_Passage provided_:
Who’s Looking After The Family?

Who’s Looking After The Family?

Our family is what most of us put at the top of what’s important to us. And government has a big impact on families: schools, health care, financial assistance while parents are on a lower income due to children and so on.

But the larger political parties seem to want to steer well clear of the subject of families. Harald Breiding-Buss investigated what parents can expect from them.

Parties
Have you made up your mind yet who to vote for? Perhaps you’re more sure about who not to vote for, following the great democratic tradition of the ‘protest vote’.

Given that the mainstream media rarely go into any depth about policy initiatives or law changes you’re not likely to find out what the major political parties are really up to from the 6 o’clock news.

Family is an area traditionally neglected in election campaigns, although signs are that people – at least those with children – do find it rather important.

In the 2002 election, for example, United Future came out of nowhere to take 10% of the vote and a significant chunk of seats in the House after party leader Peter Dunne steered a TV discussion onto family issues and successfully portrayed his party as the ‘family party’.

In the process they demolished a big enough majority to govern alone, which pollsters had forecast for Labour, and forced concessions such as the formation of the Families Commission.

The Families Commission turned out to be a dud but the message was clear nontheless: people will vote even for an obscure minor party for policies that hit close to home and support families.

Researching Family Policies for this article, it was interesting to see that the two main parties, at least, do not particularly push theirs. You won’t find them on their web sites, for one.

Asking National and Labour about them got a mixed response: National completely ignored the request, while Labour did reply but evaded specific questions about such things as single fathers or the mother-focus of health and social services – although they did say that they believe in creating equal parenting opportunities for men and women.

With Labour, at least, there is a track record, although it is not Labour’s alone. Over the last almost nine years government has heavily focused on the economical side of families – and the education and support of mothers, and mothers only.

One of its most high-profile initiatives, Working For Families, is not actually theirs – Labour only renamed the ‘In Work Tax Credit’ that dates back to the National/NZ First government of Jenny Shipley.

Data for locating words and elements
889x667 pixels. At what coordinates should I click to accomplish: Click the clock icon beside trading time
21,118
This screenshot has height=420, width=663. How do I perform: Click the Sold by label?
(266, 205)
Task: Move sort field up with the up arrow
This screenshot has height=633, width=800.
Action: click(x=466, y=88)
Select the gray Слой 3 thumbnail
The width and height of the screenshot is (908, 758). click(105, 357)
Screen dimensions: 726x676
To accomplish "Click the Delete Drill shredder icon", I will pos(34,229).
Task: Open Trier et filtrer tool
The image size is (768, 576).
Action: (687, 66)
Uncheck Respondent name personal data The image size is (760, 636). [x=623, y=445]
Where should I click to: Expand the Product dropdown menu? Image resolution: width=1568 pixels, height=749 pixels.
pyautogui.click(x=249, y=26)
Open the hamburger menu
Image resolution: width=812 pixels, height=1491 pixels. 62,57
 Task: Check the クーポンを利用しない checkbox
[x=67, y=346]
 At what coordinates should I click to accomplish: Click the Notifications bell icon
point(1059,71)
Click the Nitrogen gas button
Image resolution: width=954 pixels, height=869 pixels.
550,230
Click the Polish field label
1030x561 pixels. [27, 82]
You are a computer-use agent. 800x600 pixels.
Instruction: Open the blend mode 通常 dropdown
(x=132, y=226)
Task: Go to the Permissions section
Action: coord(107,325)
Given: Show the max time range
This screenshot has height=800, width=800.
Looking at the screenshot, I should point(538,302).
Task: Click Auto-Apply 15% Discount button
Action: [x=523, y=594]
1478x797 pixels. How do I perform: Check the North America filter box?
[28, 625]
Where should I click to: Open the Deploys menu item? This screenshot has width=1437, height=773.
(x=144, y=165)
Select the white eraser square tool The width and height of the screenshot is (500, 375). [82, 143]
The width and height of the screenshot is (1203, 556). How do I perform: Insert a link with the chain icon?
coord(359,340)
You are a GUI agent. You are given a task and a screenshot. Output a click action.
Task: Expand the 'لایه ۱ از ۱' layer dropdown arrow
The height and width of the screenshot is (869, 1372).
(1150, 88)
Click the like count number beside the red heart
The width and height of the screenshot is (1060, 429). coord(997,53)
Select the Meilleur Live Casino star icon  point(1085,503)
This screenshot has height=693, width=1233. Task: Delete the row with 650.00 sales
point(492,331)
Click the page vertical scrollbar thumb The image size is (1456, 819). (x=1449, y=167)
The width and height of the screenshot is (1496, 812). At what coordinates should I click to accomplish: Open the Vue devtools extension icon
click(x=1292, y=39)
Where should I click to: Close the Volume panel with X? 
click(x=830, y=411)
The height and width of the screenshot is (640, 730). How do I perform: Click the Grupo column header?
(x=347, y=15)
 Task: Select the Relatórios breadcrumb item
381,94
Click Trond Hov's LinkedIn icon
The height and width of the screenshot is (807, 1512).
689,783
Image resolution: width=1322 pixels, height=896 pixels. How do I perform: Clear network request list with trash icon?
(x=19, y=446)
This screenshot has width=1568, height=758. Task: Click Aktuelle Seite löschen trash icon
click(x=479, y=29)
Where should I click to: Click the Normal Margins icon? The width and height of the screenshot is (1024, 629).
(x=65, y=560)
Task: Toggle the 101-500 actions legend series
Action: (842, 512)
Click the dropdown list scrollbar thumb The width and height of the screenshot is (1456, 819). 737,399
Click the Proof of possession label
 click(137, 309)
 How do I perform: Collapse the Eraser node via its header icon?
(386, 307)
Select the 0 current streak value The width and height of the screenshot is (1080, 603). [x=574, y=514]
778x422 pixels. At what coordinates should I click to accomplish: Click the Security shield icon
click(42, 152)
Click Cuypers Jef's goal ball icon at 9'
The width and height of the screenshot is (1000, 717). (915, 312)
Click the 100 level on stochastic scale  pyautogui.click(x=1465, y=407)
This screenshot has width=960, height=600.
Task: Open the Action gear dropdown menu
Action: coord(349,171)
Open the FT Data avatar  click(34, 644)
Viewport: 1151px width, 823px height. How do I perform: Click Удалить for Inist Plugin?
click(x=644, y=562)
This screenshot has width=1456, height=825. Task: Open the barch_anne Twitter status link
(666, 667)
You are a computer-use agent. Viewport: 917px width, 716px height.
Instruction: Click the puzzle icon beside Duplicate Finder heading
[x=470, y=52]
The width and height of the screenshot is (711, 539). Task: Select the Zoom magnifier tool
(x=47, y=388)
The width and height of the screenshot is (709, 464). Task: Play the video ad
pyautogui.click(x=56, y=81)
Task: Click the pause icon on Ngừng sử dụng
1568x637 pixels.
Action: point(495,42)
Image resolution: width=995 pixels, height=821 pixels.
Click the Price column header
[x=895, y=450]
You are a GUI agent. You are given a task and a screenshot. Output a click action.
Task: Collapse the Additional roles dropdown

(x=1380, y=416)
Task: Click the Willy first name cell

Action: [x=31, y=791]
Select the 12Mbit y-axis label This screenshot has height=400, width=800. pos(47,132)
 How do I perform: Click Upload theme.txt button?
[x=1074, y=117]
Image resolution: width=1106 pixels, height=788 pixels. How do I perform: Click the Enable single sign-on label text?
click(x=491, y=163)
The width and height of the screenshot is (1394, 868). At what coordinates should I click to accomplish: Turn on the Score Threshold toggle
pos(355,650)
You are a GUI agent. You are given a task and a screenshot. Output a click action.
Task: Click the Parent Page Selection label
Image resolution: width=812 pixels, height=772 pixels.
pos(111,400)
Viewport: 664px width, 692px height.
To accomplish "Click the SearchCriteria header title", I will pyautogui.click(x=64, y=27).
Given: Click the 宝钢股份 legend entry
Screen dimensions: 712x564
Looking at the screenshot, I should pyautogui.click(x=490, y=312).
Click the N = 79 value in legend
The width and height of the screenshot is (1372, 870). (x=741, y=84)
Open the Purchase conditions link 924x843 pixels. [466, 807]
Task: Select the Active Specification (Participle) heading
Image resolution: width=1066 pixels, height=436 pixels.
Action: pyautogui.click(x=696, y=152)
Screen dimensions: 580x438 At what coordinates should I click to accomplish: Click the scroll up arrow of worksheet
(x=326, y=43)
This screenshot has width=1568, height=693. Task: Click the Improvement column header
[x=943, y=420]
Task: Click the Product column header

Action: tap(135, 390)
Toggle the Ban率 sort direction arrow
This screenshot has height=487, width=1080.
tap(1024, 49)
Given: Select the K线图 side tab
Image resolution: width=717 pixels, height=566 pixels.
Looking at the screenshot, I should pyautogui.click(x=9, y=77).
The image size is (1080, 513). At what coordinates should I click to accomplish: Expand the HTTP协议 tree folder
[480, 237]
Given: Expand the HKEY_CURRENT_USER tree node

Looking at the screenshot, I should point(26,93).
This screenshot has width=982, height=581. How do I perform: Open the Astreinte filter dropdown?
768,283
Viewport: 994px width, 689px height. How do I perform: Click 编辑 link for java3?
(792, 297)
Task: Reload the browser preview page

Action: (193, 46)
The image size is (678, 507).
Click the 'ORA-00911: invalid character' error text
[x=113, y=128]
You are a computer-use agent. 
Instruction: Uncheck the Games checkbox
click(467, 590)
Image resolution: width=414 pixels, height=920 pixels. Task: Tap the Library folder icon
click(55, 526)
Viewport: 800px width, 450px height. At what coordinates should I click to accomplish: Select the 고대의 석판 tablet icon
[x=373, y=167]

_What you are asked to do_: Set down the entire article on family policy and elections again, word for word. None of the rows above are needed here.

_Answer to the task_:
Who’s Looking After The Family?

Who’s Looking After The Family?

Our family is what most of us put at the top of what’s important to us. And government has a big impact on families: schools, health care, financial assistance while parents are on a lower income due to children and so on.

But the larger political parties seem to want to steer well clear of the subject of families. Harald Breiding-Buss investigated what parents can expect from them.

Parties
Have you made up your mind yet who to vote for? Perhaps you’re more sure about who not to vote for, following the great democratic tradition of the ‘protest vote’.

Given that the mainstream media rarely go into any depth about policy initiatives or law changes you’re not likely to find out what the major political parties are really up to from the 6 o’clock news.

Family is an area traditionally neglected in election campaigns, although signs are that people – at least those with children – do find it rather important.

In the 2002 election, for example, United Future came out of nowhere to take 10% of the vote and a significant chunk of seats in the House after party leader Peter Dunne steered a TV discussion onto family issues and successfully portrayed his party as the ‘family party’.

In the process they demolished a big enough majority to govern alone, which pollsters had forecast for Labour, and forced concessions such as the formation of the Families Commission.

The Families Commission turned out to be a dud but the message was clear nontheless: people will vote even for an obscure minor party for policies that hit close to home and support families.

Researching Family Policies for this article, it was interesting to see that the two main parties, at least, do not particularly push theirs. You won’t find them on their web sites, for one.

Asking National and Labour about them got a mixed response: National completely ignored the request, while Labour did reply but evaded specific questions about such things as single fathers or the mother-focus of health and social services – although they did say that they believe in creating equal parenting opportunities for men and women.

With Labour, at least, there is a track record, although it is not Labour’s alone. Over the last almost nine years government has heavily focused on the economical side of families – and the education and support of mothers, and mothers only.

One of its most high-profile initiatives, Working For Families, is not actually theirs – Labour only renamed the ‘In Work Tax Credit’ that dates back to the National/NZ First government of Jenny Shipley.